Russian movie stars died in 1976

Here are 5 famous actors from Russian Empire died in 1976:

Victor Tourjansky

Victor Tourjansky (March 4, 1891 Kiev-August 13, 1976 Munich) a.k.a. Viktor Tourjansky, Viatcheslav Tourjansky, Arnaldo Genoino, Viktor von Tourjansky, Tourjansky, Tourjanski, Vyacheslav Turzhansky, V. Turzhansky, Vyacheslav Tourjansky, W. Tourjansky, Viktor Turzhansky, V. Tourjansky, Victor Tourjanski or Vyacheslav Konstantinovich Turzhanskiy was a Russian film director, screenwriter and actor.

Tourjansky was born in Kiev and began his career in the film industry in 1915 as an actor. He eventually transitioned into directing and screenwriting, working on over 70 films throughout his career. He worked in various countries, including Russia, Germany, France, and the United States, and is best known for his work in the French and German film industries in the 1920s and 1930s.

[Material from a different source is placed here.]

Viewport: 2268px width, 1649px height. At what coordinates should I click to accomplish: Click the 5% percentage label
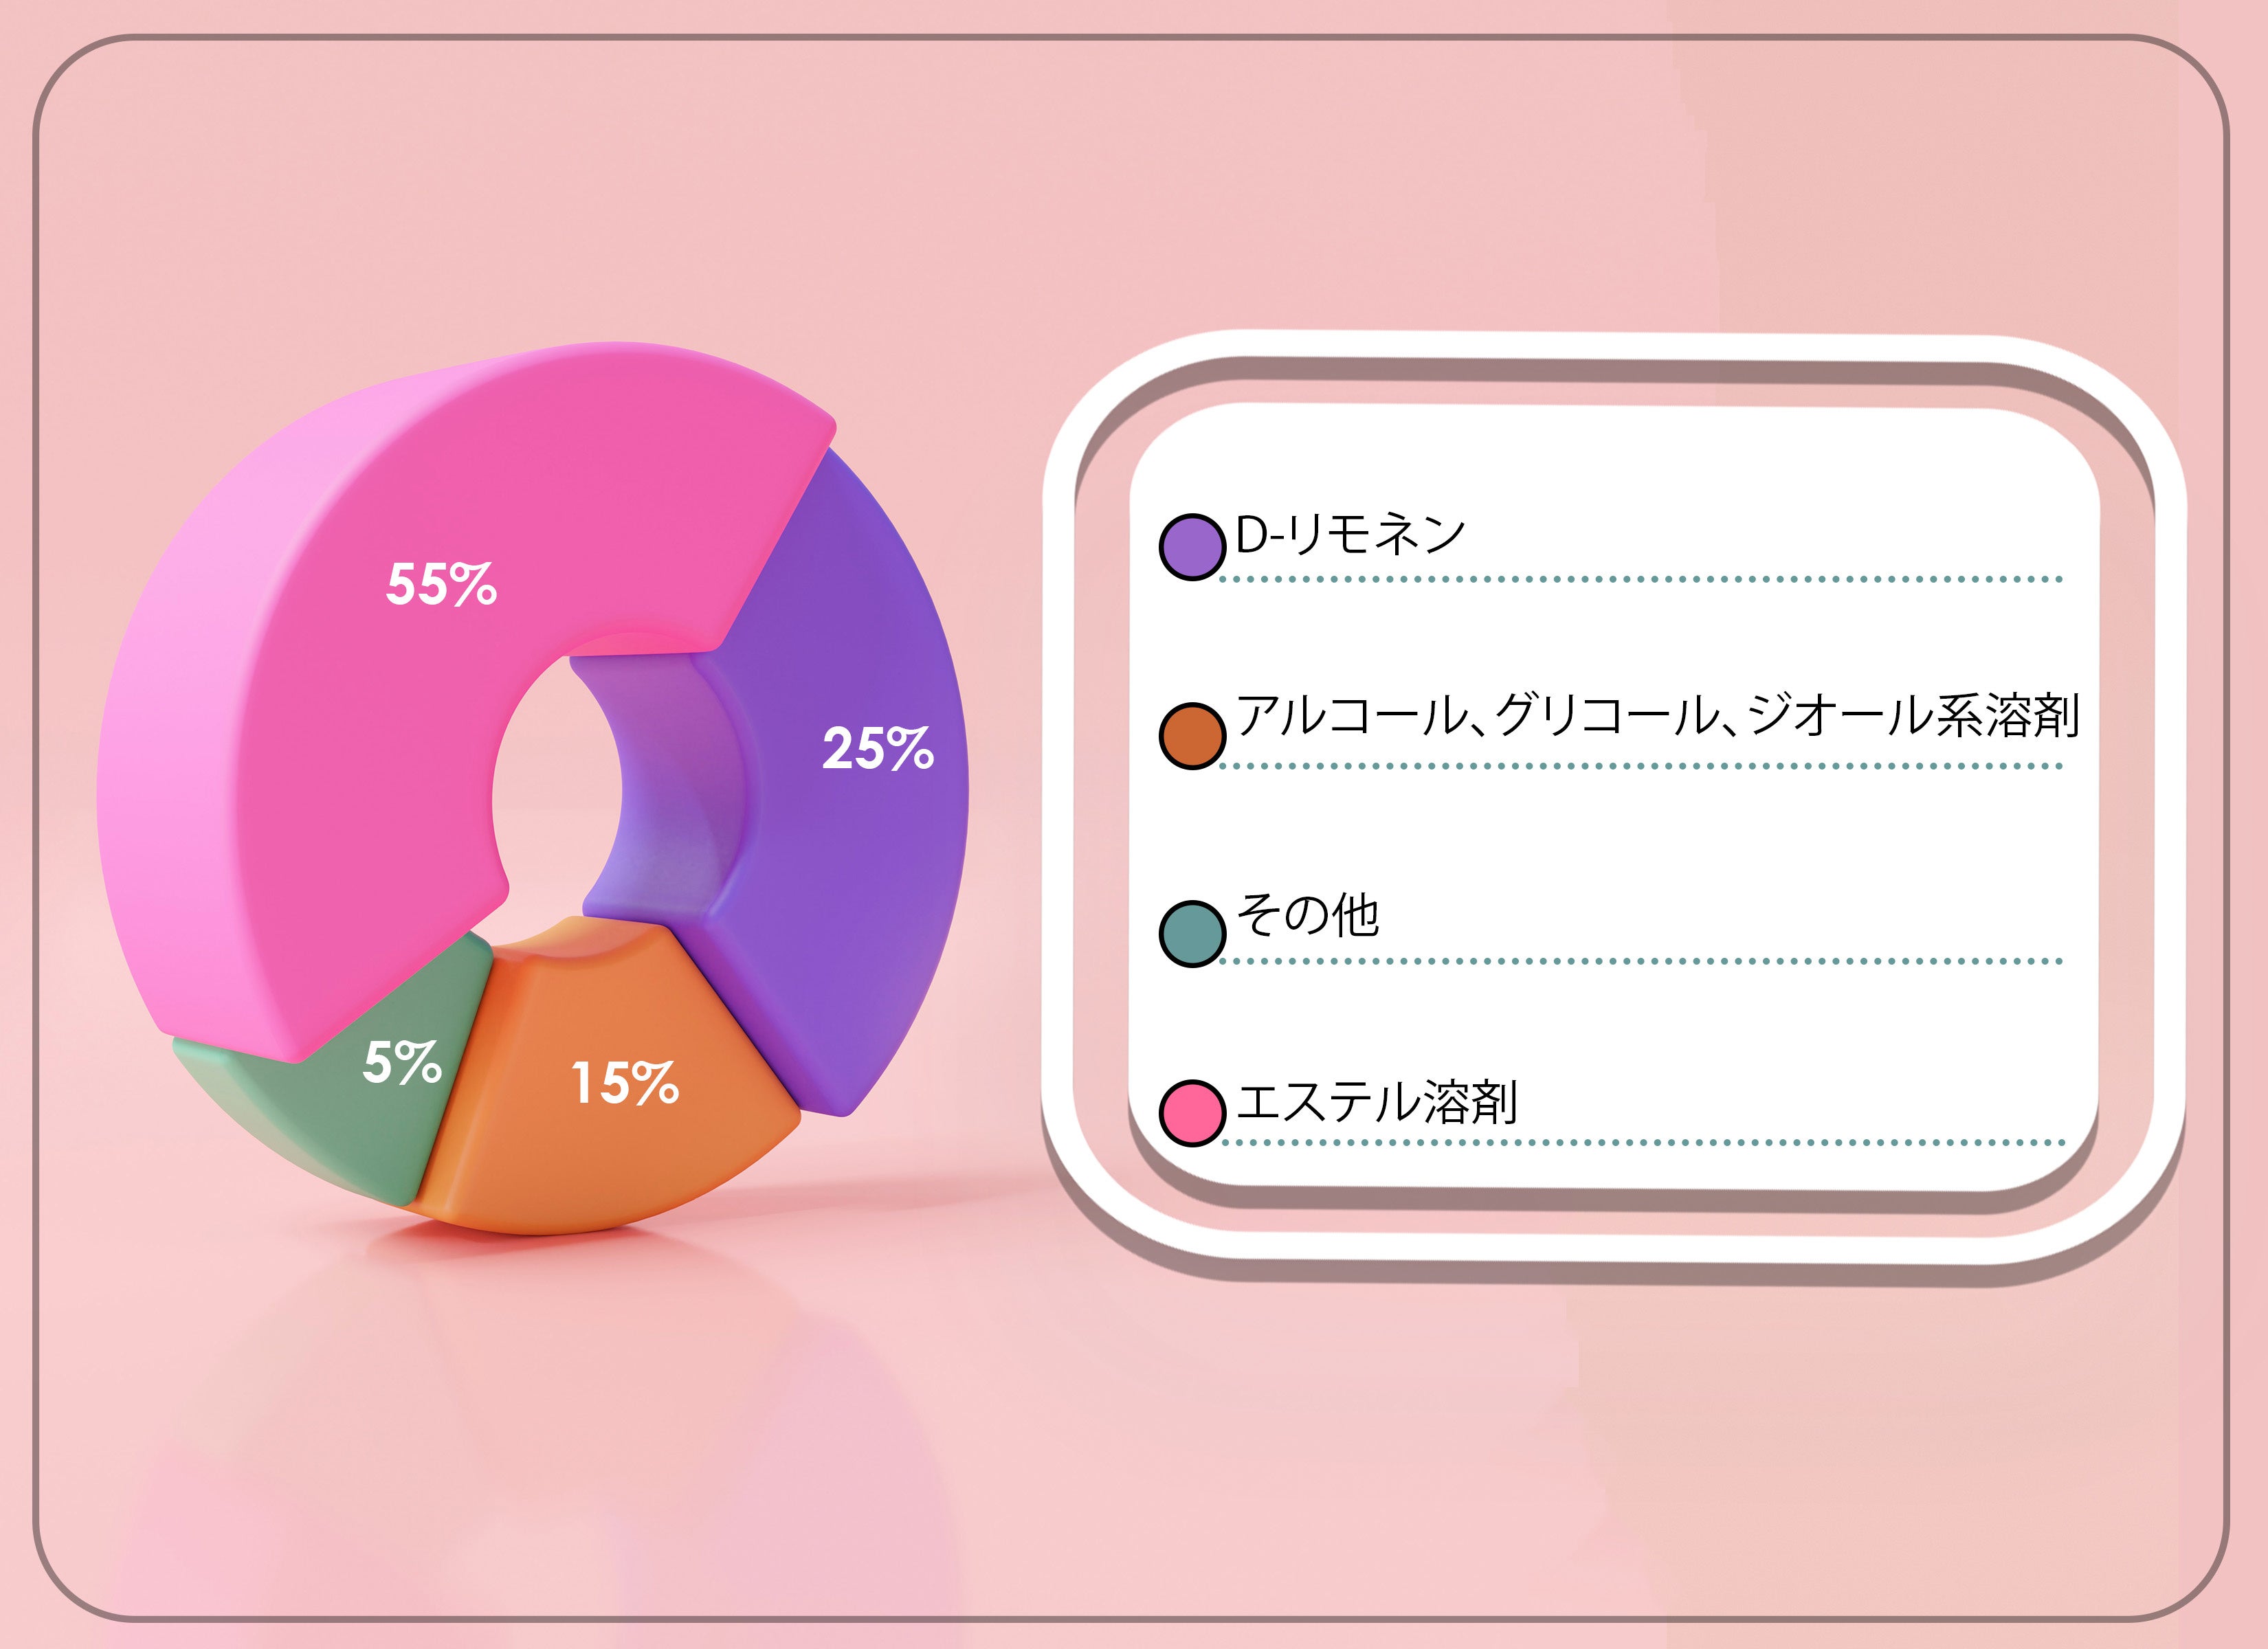tap(401, 1062)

Tourjansky was known for his skill in directing actors and for his attention to detail in set design and costumes. He often worked with prominent actors of his time, such as Marlene Dietrich, Maurice Chevalier, and Pola Negri. He directed a number of successful films, including the French film "Si tous les gars du monde" (1956) and the German film "The Congress Dances" (1931).

Tourjansky continued to work in the film industry well into the 1960s, directing his final film in 1964. He spent the latter part of his life in Munich, where he passed away in 1976 at the age of 85.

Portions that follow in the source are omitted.